As troubleshooters, we often try to fill in the blanks with what we perceive
as small pieces of missing information. This isn't an individual assault, but
rather learned behavior. I'm damn good with a computer, but my #1 rule of
troubleshooting is to assume that any "truth" about what I've observed can be
invalidated through empiricism.

Enough hedging, let's see if we make any progress in troubleshooting the
problem you experienced :) What we know so far:

* Pressing the TAB key results in an email being sent

* Other users report that pressing TAB doesn't send the email

We accept these as truths, but with two caveats: 1) they may be disproved or
refined at any time (we aren't sentimentally attached to them, ego be damned),
2) there may be some additional information that is not yet obvious, so the
list shouldn't be considered complete

What can we tease from this information?

1) Can you get the behavior to occur predictably?
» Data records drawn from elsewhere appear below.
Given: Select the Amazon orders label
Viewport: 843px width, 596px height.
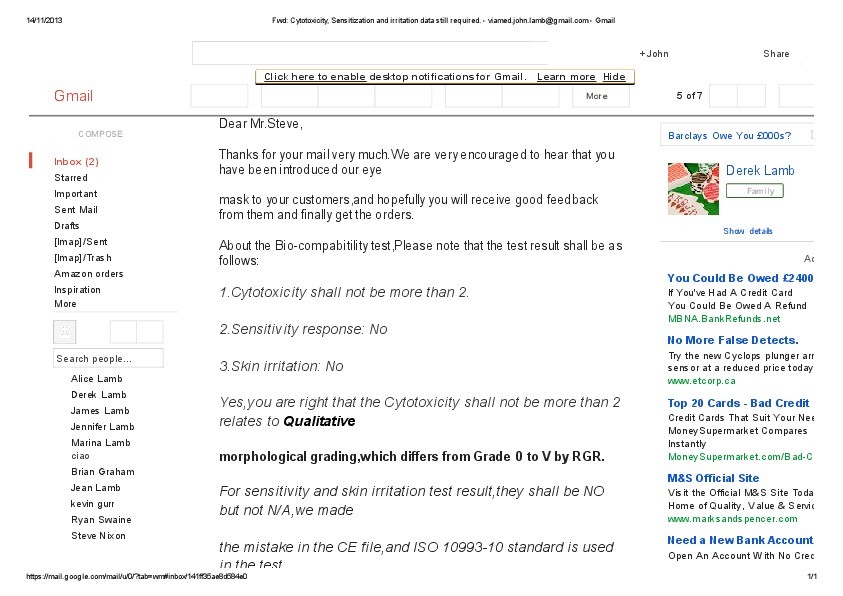Looking at the screenshot, I should (x=89, y=274).
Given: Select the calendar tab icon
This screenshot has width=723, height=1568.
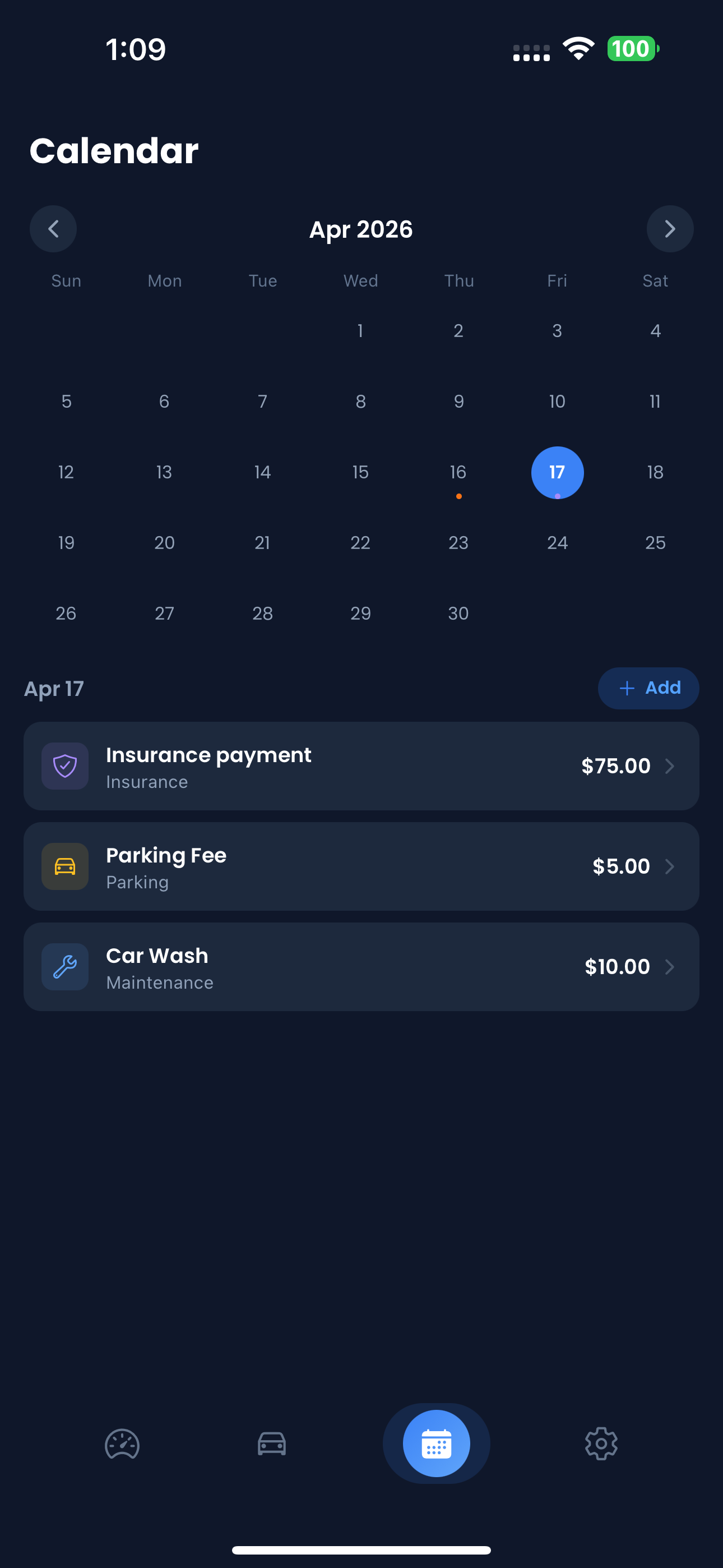Looking at the screenshot, I should (x=437, y=1443).
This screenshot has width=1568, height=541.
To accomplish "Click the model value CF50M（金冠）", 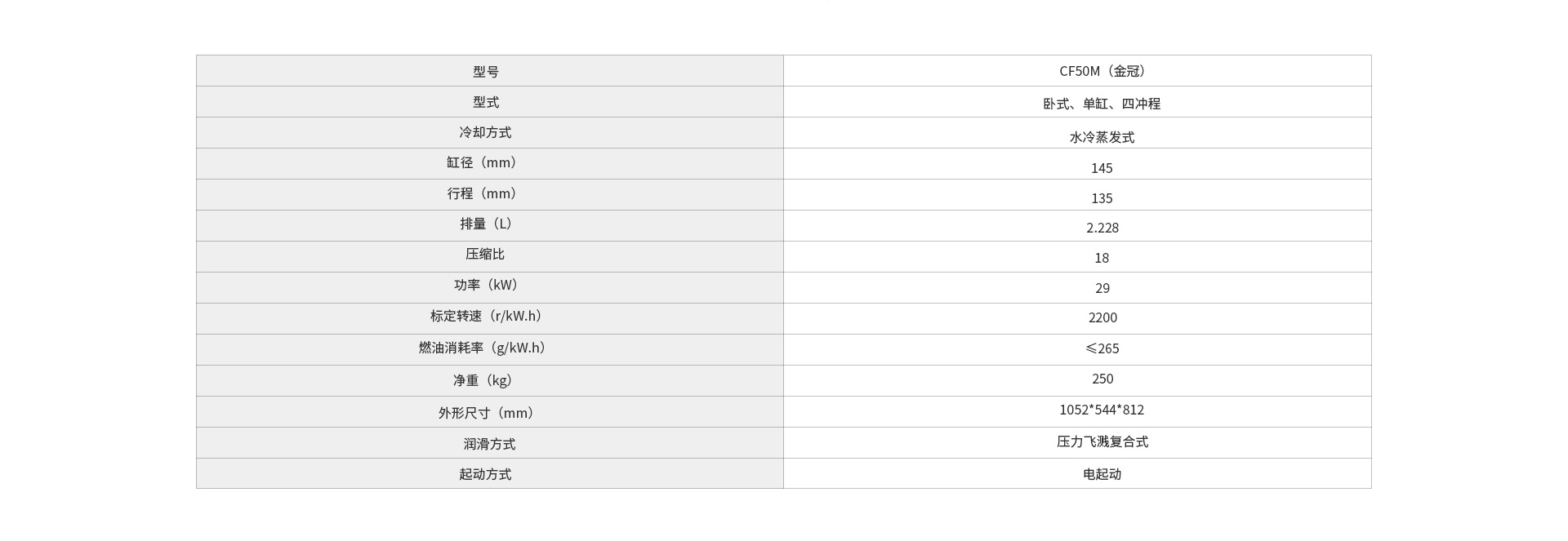I will point(1102,71).
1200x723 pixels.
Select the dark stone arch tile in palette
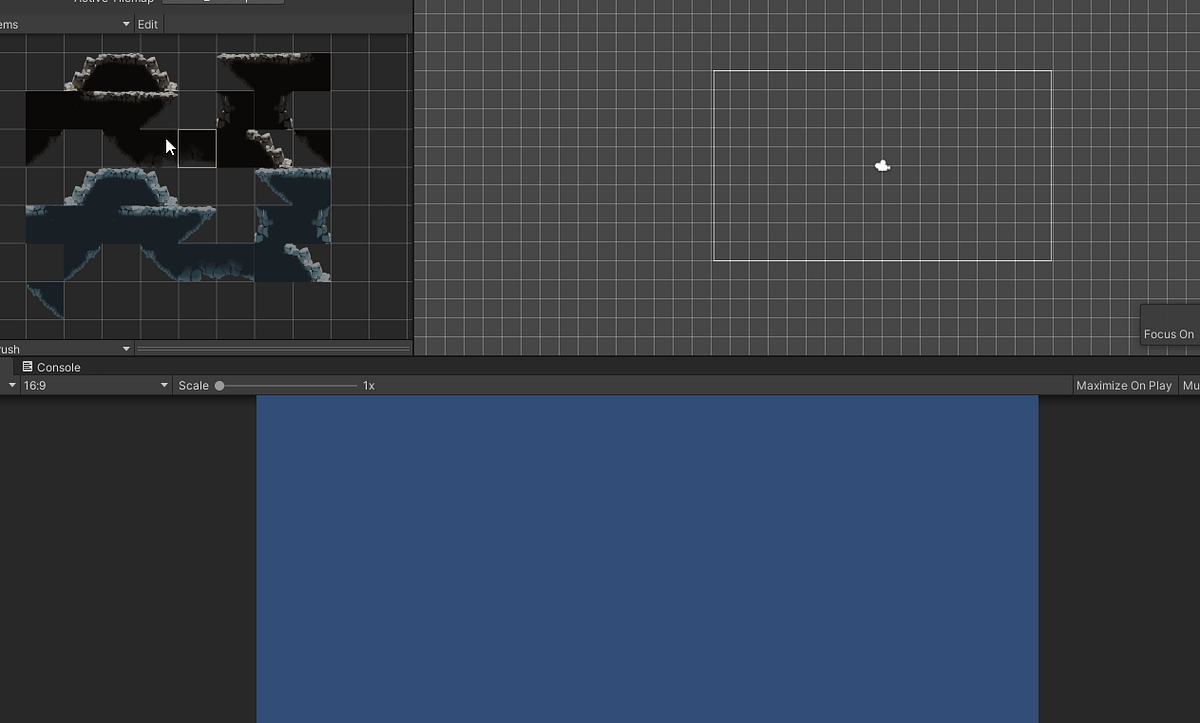tap(120, 70)
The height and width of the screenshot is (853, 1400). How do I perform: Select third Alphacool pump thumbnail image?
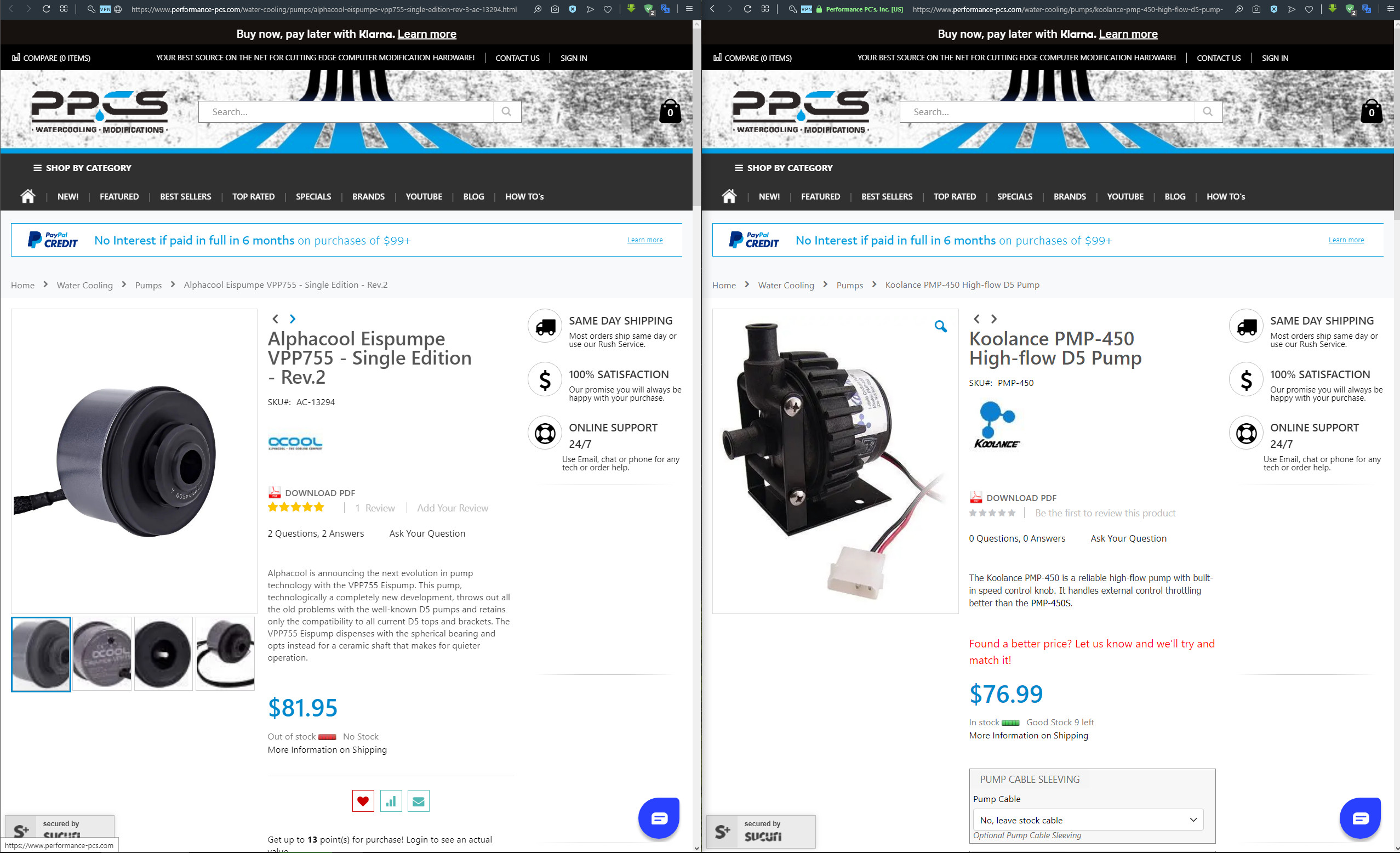163,653
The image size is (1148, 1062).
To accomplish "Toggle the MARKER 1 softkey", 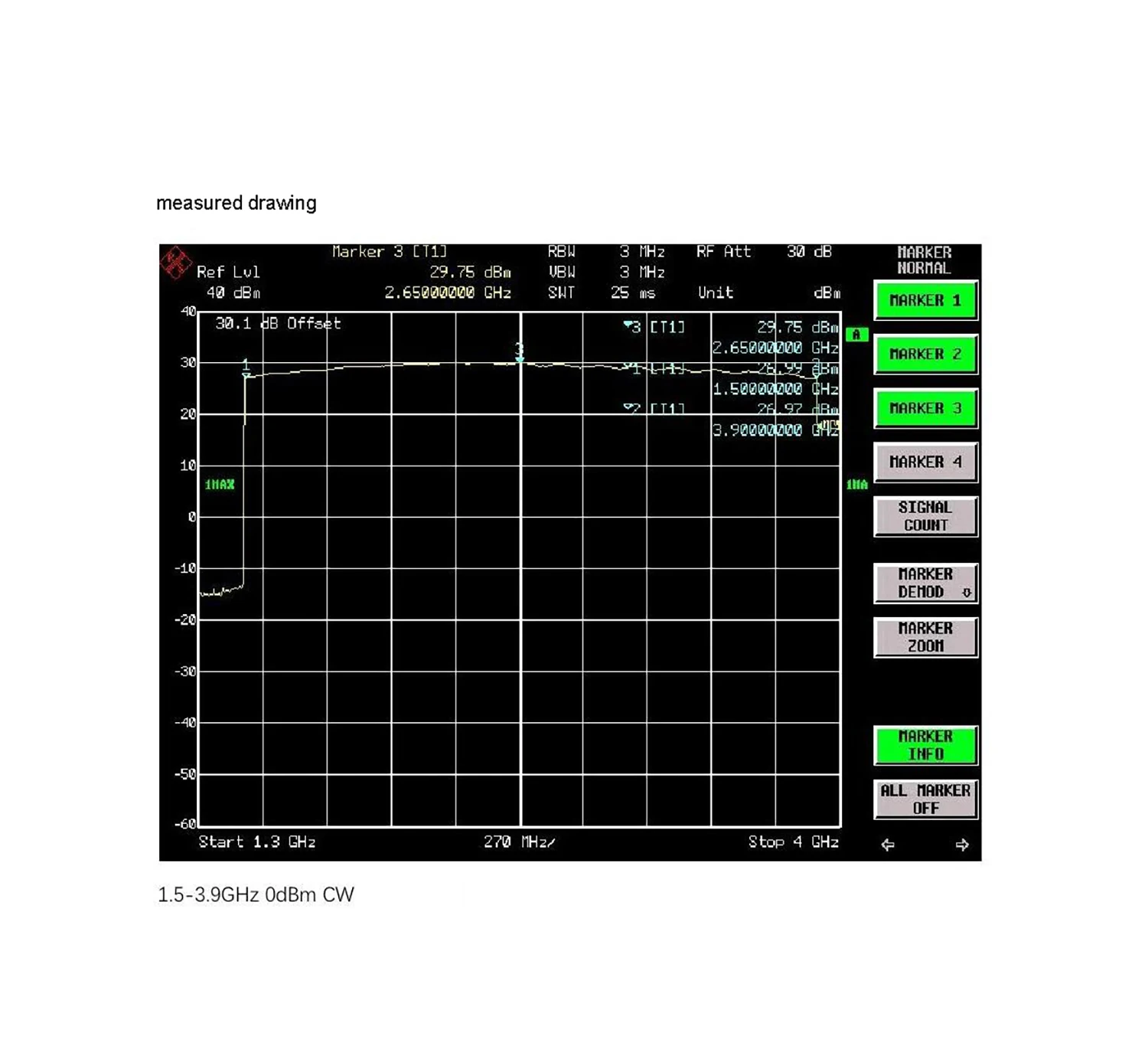I will [925, 301].
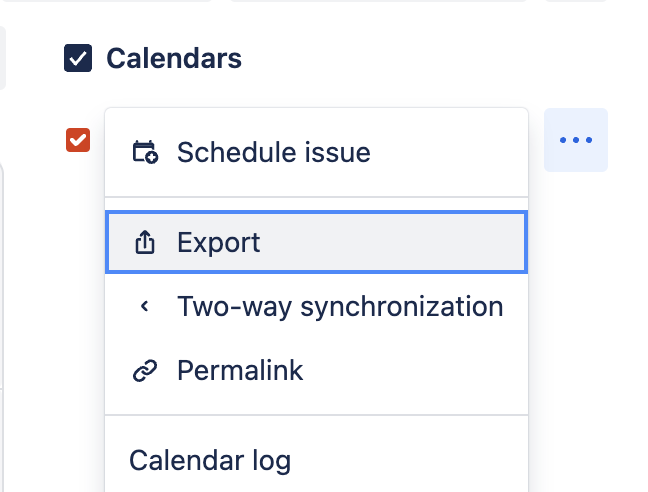Collapse the calendar options menu via ellipsis
Image resolution: width=648 pixels, height=492 pixels.
[x=576, y=140]
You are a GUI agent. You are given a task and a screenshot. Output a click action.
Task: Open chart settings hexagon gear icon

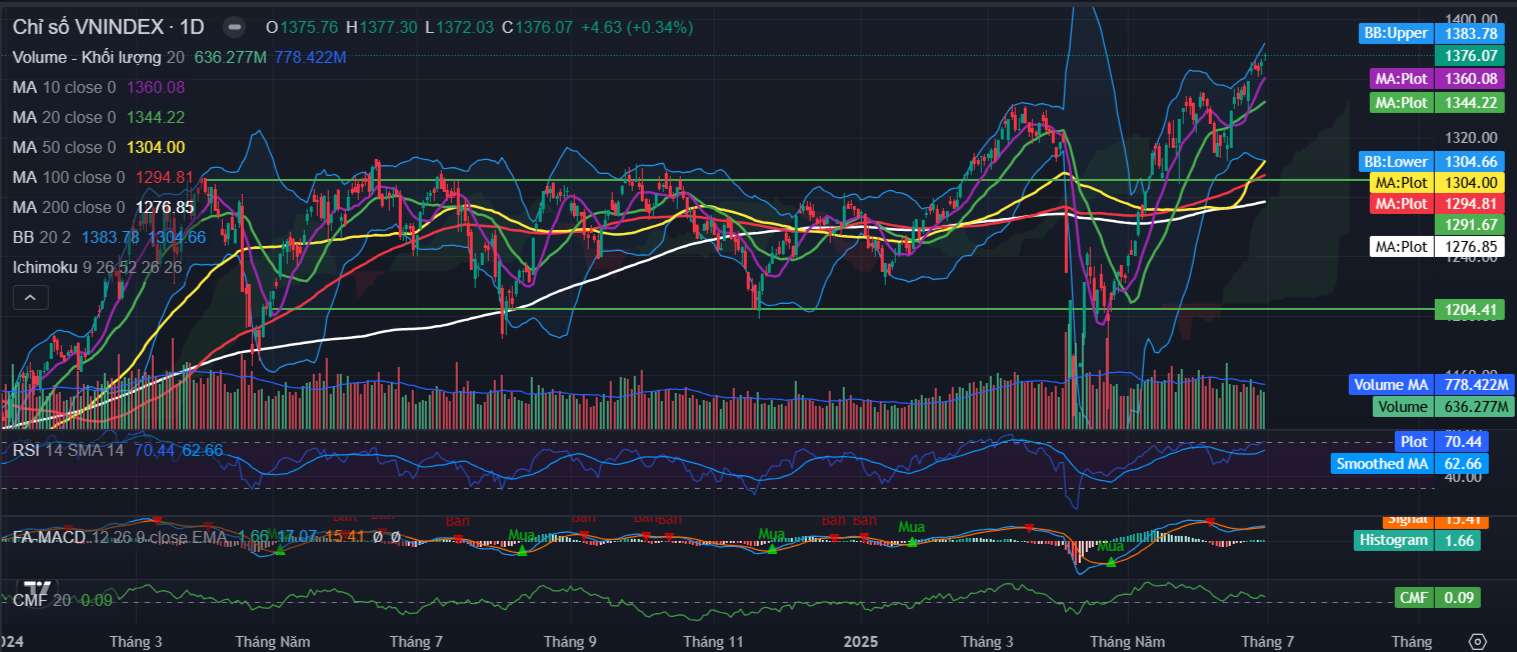point(1478,641)
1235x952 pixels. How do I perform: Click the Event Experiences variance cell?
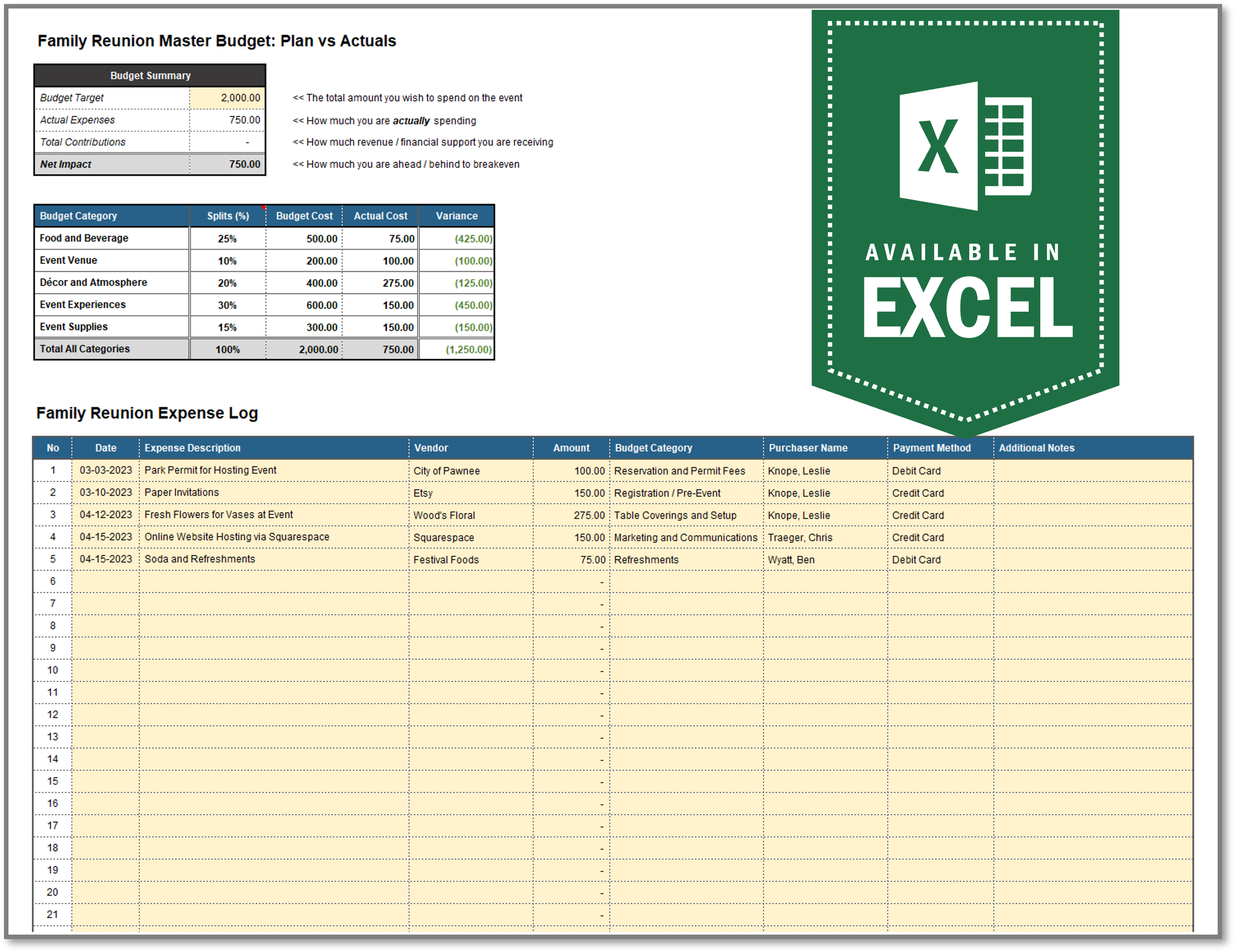coord(456,305)
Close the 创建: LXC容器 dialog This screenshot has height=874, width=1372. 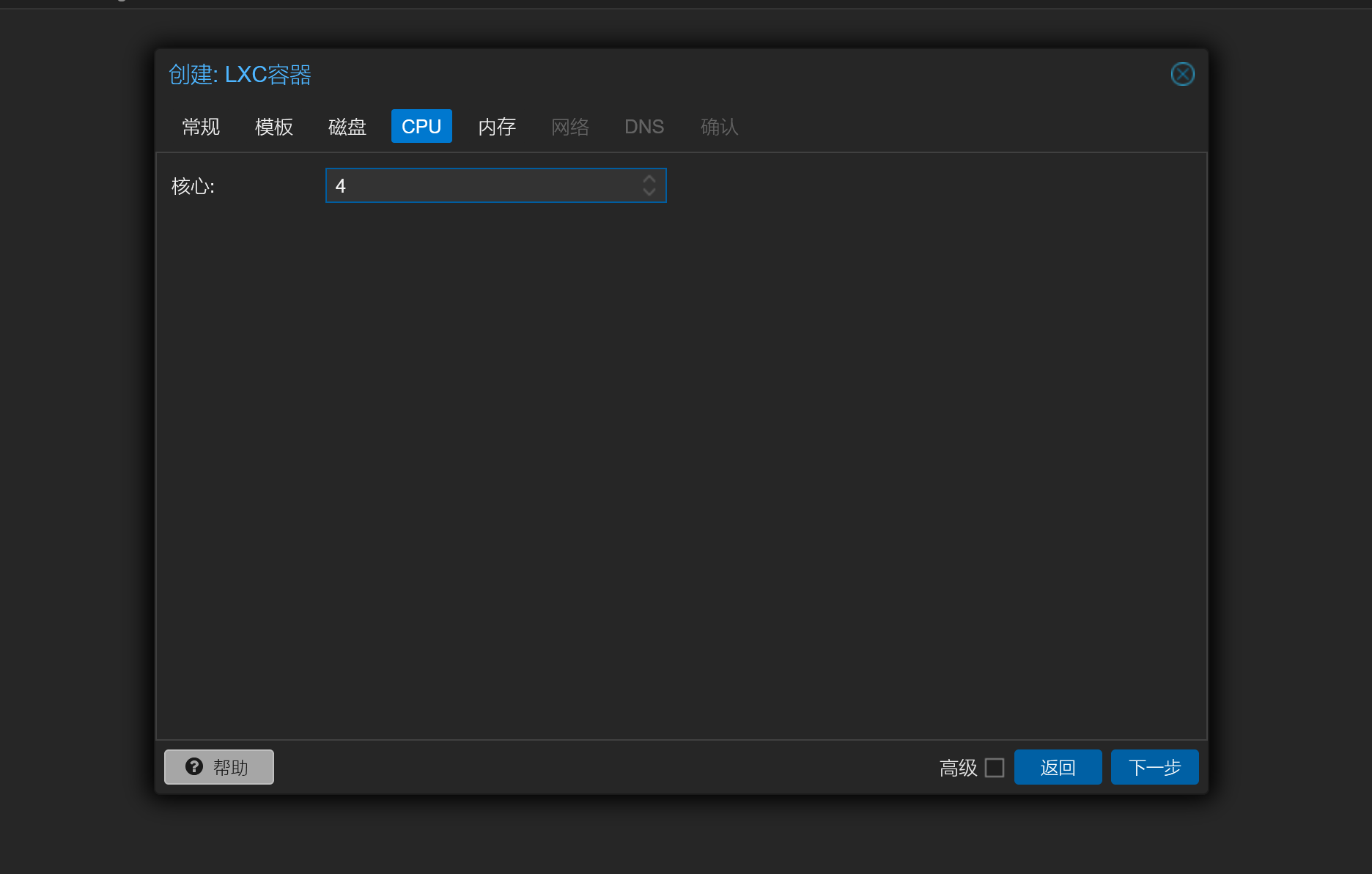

If you open a new compose
window and press TAB, does the email send every time?

2) What is the normally expected behavior of TAB? In most web browsers, the
TAB key is used to move focus from one form element to another. In Windows,
the "focus" can move to buttons as well. In OS X, the focus navigation using
TAB is constrained to text fields and lists by default, but can be configured
to "All Controls" through the Keyboard preference pane.

3) What processes are available to _intentionally_ send an email? That I am
aware of, you can: click the send key, use the keyboard shortcut ctrl+return
or cmd+enter (Windows/OS X). Use TAB to move focus to the "Send" button and
press the spacebar/return/enter.

4) What small pieces of information might be missing? We've already ruled out
browser extensions, so that's a good start. Try to think of any other software
that uses global keyboard shortcuts or performs automation.

My pet theory (guess) would be that you're pressing TAB expecting that the TAB
character is inserted in to the text field, but this is actually causing focus
to move to the "Send" button. From there, a press of the spacebar, return, or
enter key is sending the email. This is very easy to do when typing. If you
can't regularly reproduce the behavior by a simple press of the TAB key, I'd
say this gives this theory a higher probability of correctness. If you _can_
reproduce the behavior by simply pressing TAB, then you can discard this
theory.

Let me know if you have any thoughts on these items.